How many students from the Ukraine are already in Berlin, how many are still coming as war refugees and how many of them want and are able to start or continue their studies here? All of these are open questions – and the plans of the administrations and universities are provisional accordingly. This became clear on Monday in the Science Committee of the House of Representatives at a hearing.

Kornelia Haugg, State Secretary in the Federal Ministry of Education, said that the DAAD programs for students from Syria should now be tailored to Ukrainians. “Although we don’t know how many will go back to Ukraine,” said Haugg. Herbert Grieshop, Head of the International Department at Freie Universität, also said: “We don’t know what the needs will be for the winter semester.”

In the applications for master’s degrees that have already been received, the proportion of Ukraine has not increased significantly compared to the pre-war period.
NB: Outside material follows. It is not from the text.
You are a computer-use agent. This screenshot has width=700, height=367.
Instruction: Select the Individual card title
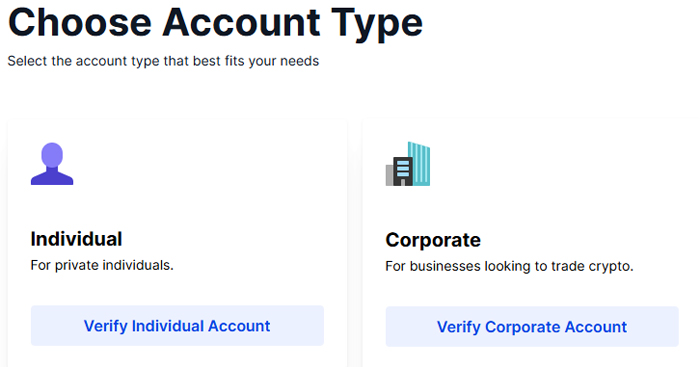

A slight increase is expected for the preparatory college, which Ukrainian school graduates have to attend in order to acquire an equivalent to the Abitur.

However, according to Grieshop, experience from the language courses shows: “Many go back to the Ukraine.” Other interested parties could take their place. Three new intensive courses for 75 participants are to start in autumn.

At the Studierendenwerk Berlin, there is now a great need for advice from the refugees and the Ukrainians who have been living here for a long time. 15 percent of the entire consulting time is currently dedicated to this group, reported Managing Director Petra Mai-Hartung.

The talks, which last an average of 90 minutes, deal with basic questions about residence status, access to higher education, student financing – and very often also about finding an apartment. More students from Ukraine have recently been accepted into their own dormitories – instead of 140 before the war, there are now 160. At the same time, the number of young Russians who flee for political reasons or do not want to return is increasing.

The advisory services are brought together in an information and coordination office at the Studierendenwerk, said Science Senator Ulrike Gote (Greens). “Whether Ukrainian or Russian – we don’t differentiate between nationalities,” Mai-Hartung emphasized her line with the offers.

However, such a distinction was very important to the Ukrainian side. Danylo Poliluev-Schmidt from the Alliance of Ukrainian Organizations in Berlin urged students to be treated “in a way that is sensitive to colonialism”. “No shared accommodation with Russians and Belarusians,” demanded Poliluev-Schmidt.

There is still a lot to coordinate, and not just on this issue. Also with the employment agency: They refer to Bafög as a source of financing, but only those who have a regular place at university receive it, as Petra Mai-Hartung reported.